Este mistério de amor de que fala o Natal, esta quadra maravilhosa que todos os anos nos é oferecida assim, desta forma gratuita, pode passar despercebida, tal é a força de tudo o que constela à sua volta e que tem som e outras luzes e outros barulhos e outras mensagens e outras vozes. Este mistério de amor que todos os anos se renova no Natal e que passa para nós com a força da família, da amizade e da fraternidade, pode ficar perdido no barulho das luzes e eu, tento que aqui, no nosso núcleo, na nossa casa, ao mesmo tempo que há bulício de gente barulhenta, numerosa e apressada, ao mesmo tempo que há pressas, correrias e logísticas para gerir, porque somos assim e vivemos num mundo assim, ao menos o presépio tenha, suavemente e sempre, um foco de luz. Este gesto, eu sei, tem uma mensagem, eles já a perceberam e há-de passar gerações!!

sábado, 14 de dezembro de 2013




PARABÉNS BLOGOSFÉRICOS...



... do verbo em Latim BEARE, que quer
dizer, aquela que traz felicidade...
Eram 6.30 da manhã e estava escuríssimo ainda. Atravessei a sala e fui deitar-me ao seu lado, abracei-a, dobrei a almofada para elevar mais a cabeça e ali fiquei mais alguns minutos antes da alvorada definitiva que não tardava já. Ela dormia profundamente, mas reagiu ao toque, chegou-se mais para lá um pedacinho e eu consegui enroscar-me naquele corpo que já não é de menina, num tamanho de cama já adulto.  - Está enorme, a minha filha, uma mulher, especial e única, eu sei. Ali fiquei, não querendo sequer que a respiração entrasse pelo silêncio adentro e quebrasse aquela magia, pois sei que aqueles minutos iriam ser eternos só enquanto durassem. O dia iria romper já de seguidinha e com ele o alvoroço de uma rotina que se instala, sobranceira e eu fiz daquele momento qualquer coisa só minha, secreta, decerto passaporte de bem-estar para um dia inteiro que ia chegando.

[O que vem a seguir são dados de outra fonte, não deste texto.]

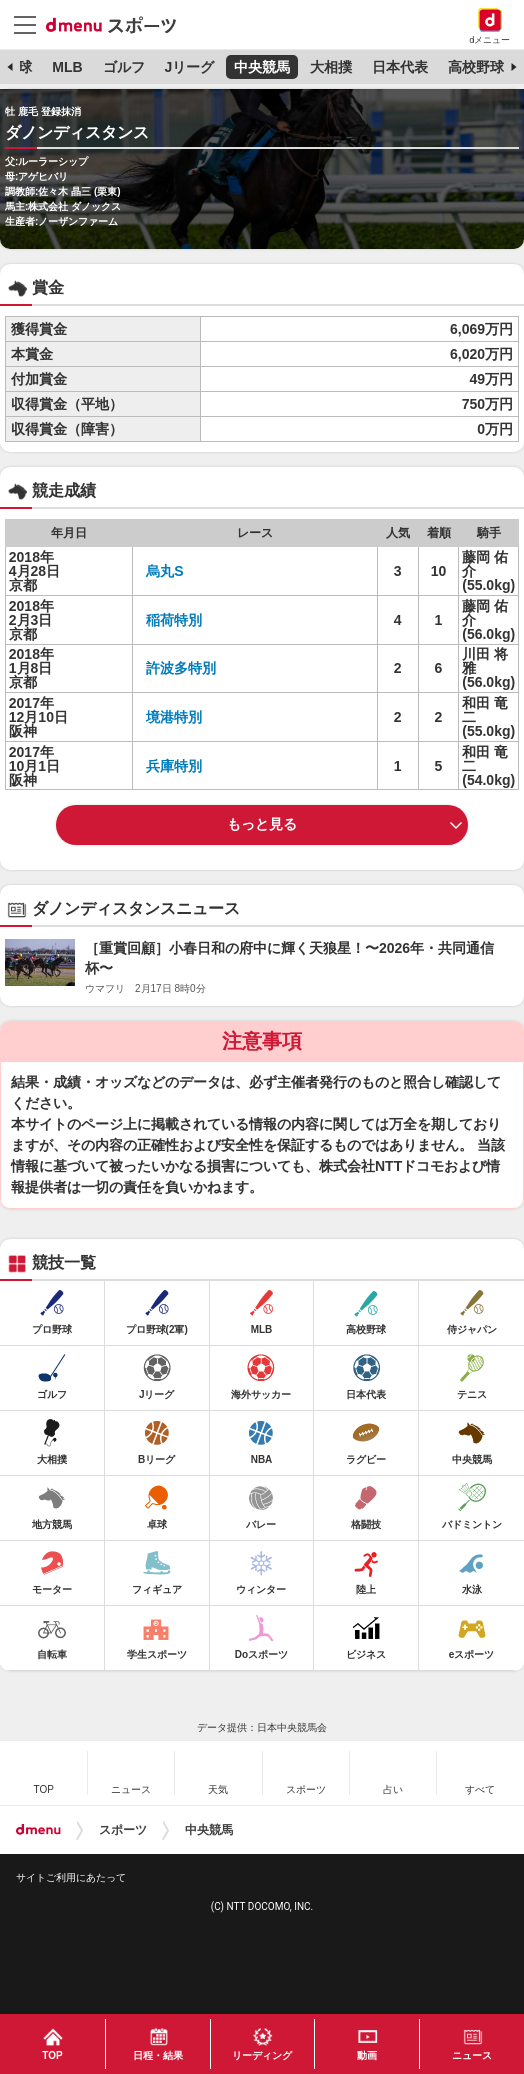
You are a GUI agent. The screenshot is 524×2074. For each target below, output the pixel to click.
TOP (52, 2055)
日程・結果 (158, 2055)
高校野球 (476, 67)
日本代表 (400, 67)
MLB (67, 67)
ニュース (472, 2055)
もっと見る (262, 824)
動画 (367, 2055)
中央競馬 (262, 67)
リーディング (262, 2055)
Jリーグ (189, 67)
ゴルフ (124, 67)
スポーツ (123, 1830)
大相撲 (331, 67)
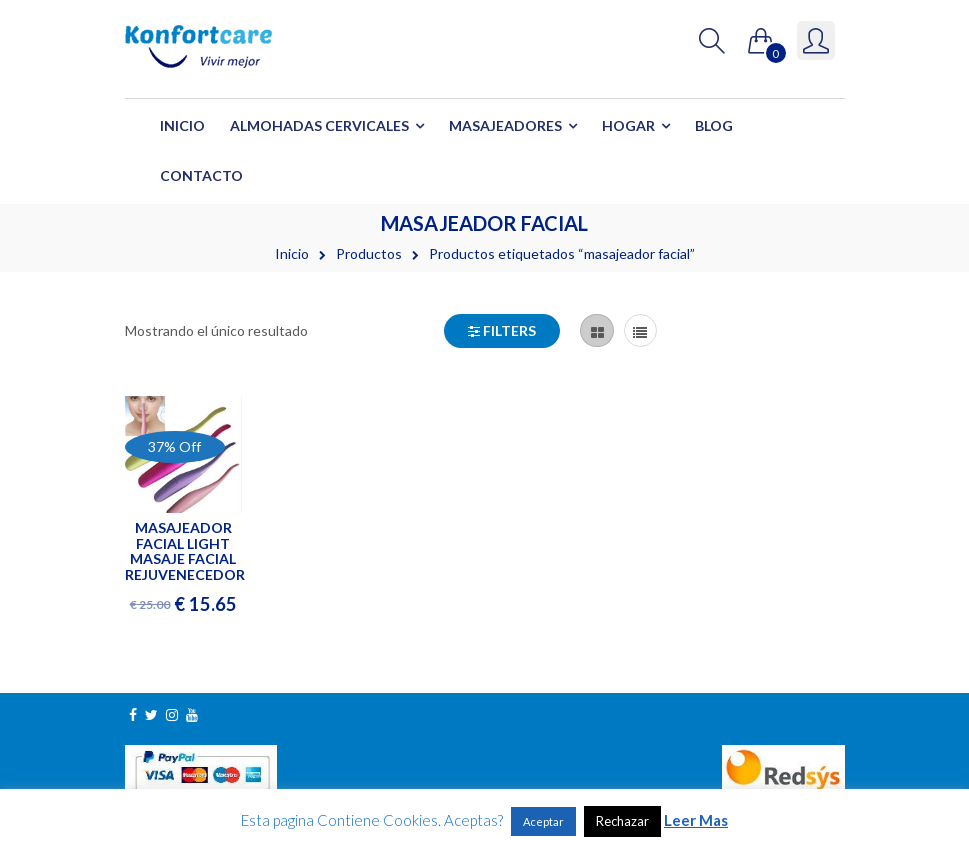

Abençoei-a, agradeci muito por ela, pedi a Deus que a proteja muito e saboreei aquele pedaço silencioso de amor entre mãe e filha e filha e mãe. A seguir, outros pedaços ruidosos de amor, com os outros dois filhos a saltar-lhe para cima e a cantar-lhe os parabéns, todos de pijama, ensonados, preguiçosos...

Não sei se vou escrever sempre de cada vez que um dos meus filhos celebrar o seu aniversário, como o fiz aqui (http://agridoceedoce.blogspot.pt/2012/12/beatriz-o-seu-bisavo-paterno-tera-sido.html, ou aqui (http://agridoceedoce.blogspot.pt/2013/06/o-meu-agridoce.html. Não penso muito nisso, escrevo quando me apetece, o que me apetece e pronto, respondendo ao tal apelo interior que surge assim, do nada, que às vezes assume o espaço e o tamanho de tudo. E hoje foi assim. A minha filha mais velha fez 16 anos e o meu coração e o meu pensamento encheram-se de recordações, de imagens, de momentos, de memórias que me constroem a mim como mãe e a ela como filha e irmã. Ela já me deu tanto... sei que vai continuar a crescer e a fazer aniversários, a preencher-me os dias assim, mesmo quando eu já for velhinha e ela, uma mulher crescida e autónoma, que tome então, conta de mim. Sei que vai continuar a dar-me este amor descomedido, disfarçado de vida normal, de rotinas, de zangas e opiniões. Sei que está a ficar uma mulher interessante, decidida, determinada e sensível. E por tudo isto que sei e mais coisas que não cabem aqui, pois são exclusivas do meu coração elástico de mãe, aqui lhe deixo um beijinho de parabéns, do tamanho infinito desta blogosfera... é que hoje, eu tinha mesmo que dizer isto!!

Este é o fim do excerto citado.